98% sure this is satire:
1000043194.jpg

 
Have to wonder if this is real -- and lots of the comments on Facebook are asking the same question. It sounds better than what TimeOut offers, but the announcement also seems a bit often -- no mention of partnering with the landlord, etc., that you'd typically find in a press release. I'll be happy to be wrong about this.
 
Too bad.

I'm still kind of surprised how much that area has changed. Ten years ago, that corner was surface parking and a sad, dying Best Buy. It got soooo much better. Now losing the theater, REI, and food hall in quick succession.... I hope some good stuff moves in.

It got better? That area used to have three practice spaces, Curve of the Earth records, Woolly Mammoth recording studio, and WBCN. Better? If you're talking specifically about this building, then... I guess? I do miss the movie theater.
 
It got better? That area used to have three practice spaces, Curve of the Earth records, Woolly Mammoth recording studio, and WBCN. Better? If you're talking specifically about this building, then... I guess? I do miss the movie theater.
Yes, it got better.

Look, I agree the city needs more and better arts spaces. In some cases those spaces have just moved to cheaper cities/neighborhoods. In some cases, we are now lacking. It's a real and complicated problem.

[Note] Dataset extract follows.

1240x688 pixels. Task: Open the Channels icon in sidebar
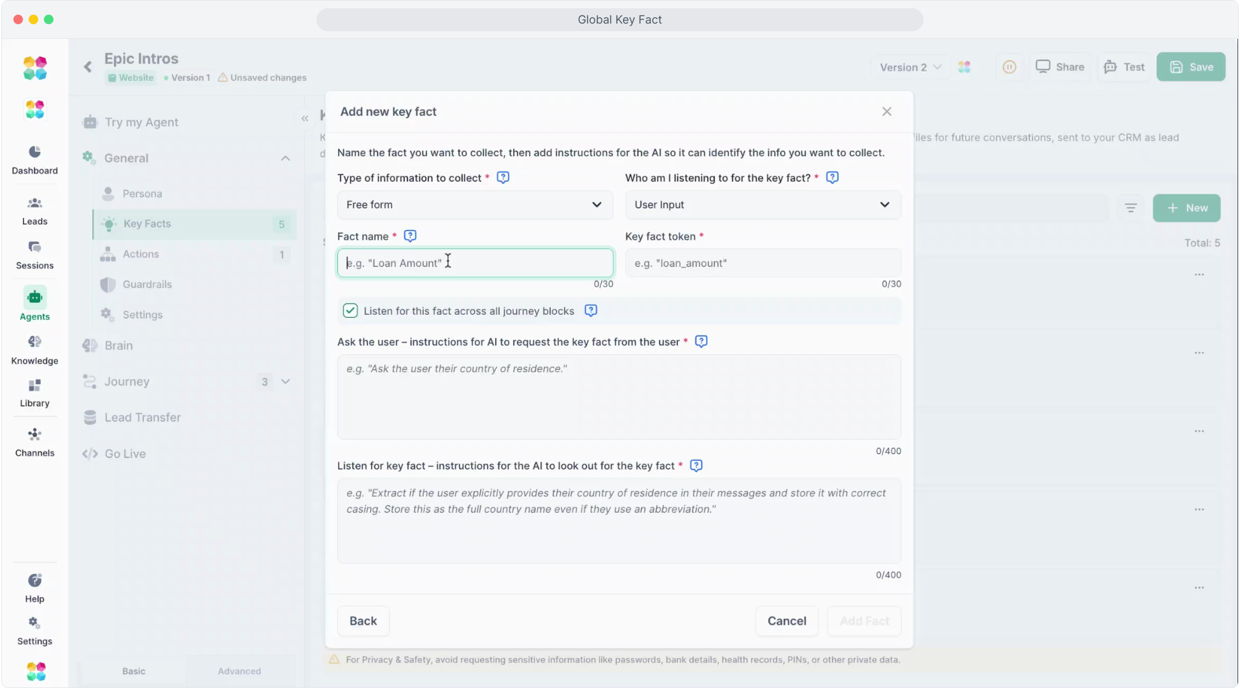pos(34,434)
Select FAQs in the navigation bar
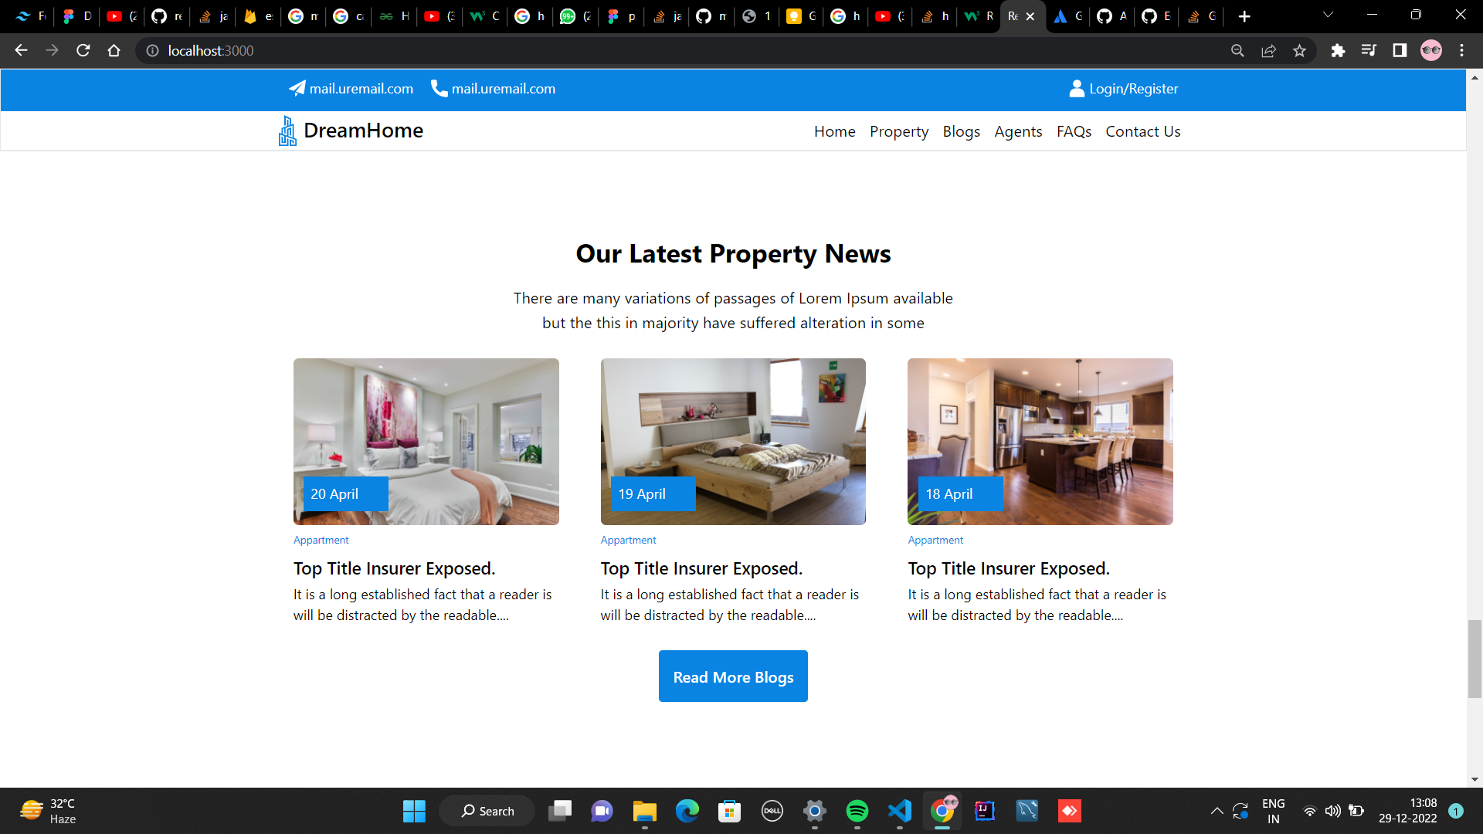1483x834 pixels. (x=1074, y=131)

But also, that neighborhood around Brookline and Boylston Streets used to be kind of windswept. There was more surface parking, a strip mall, auto-parts store, car wash, and crumbling one-story buildings only suitable to function as ticket kiosks for Red Sox games. Most of that got replaced with 10+ story buildings with restaurants, retail, residential, offices and a hotel. All of that is on top of the vast improvements to the Landmark Center. That area is far livelier now with pedestrians than it was 10 years ago. It's like night and day. Yes, it absolutely got better.
 
agree to disagree, but i do concur that the specific former Sears building complex is better now than it was. most of the art spaces have moved to salem/peabody, fall river, quincy, new bedford. boston is less for the loss and i'd take some windswept and crumbling d'aneglo spots and auto parts vendors if that meant that people who did more than count beans for a living could exist in the city.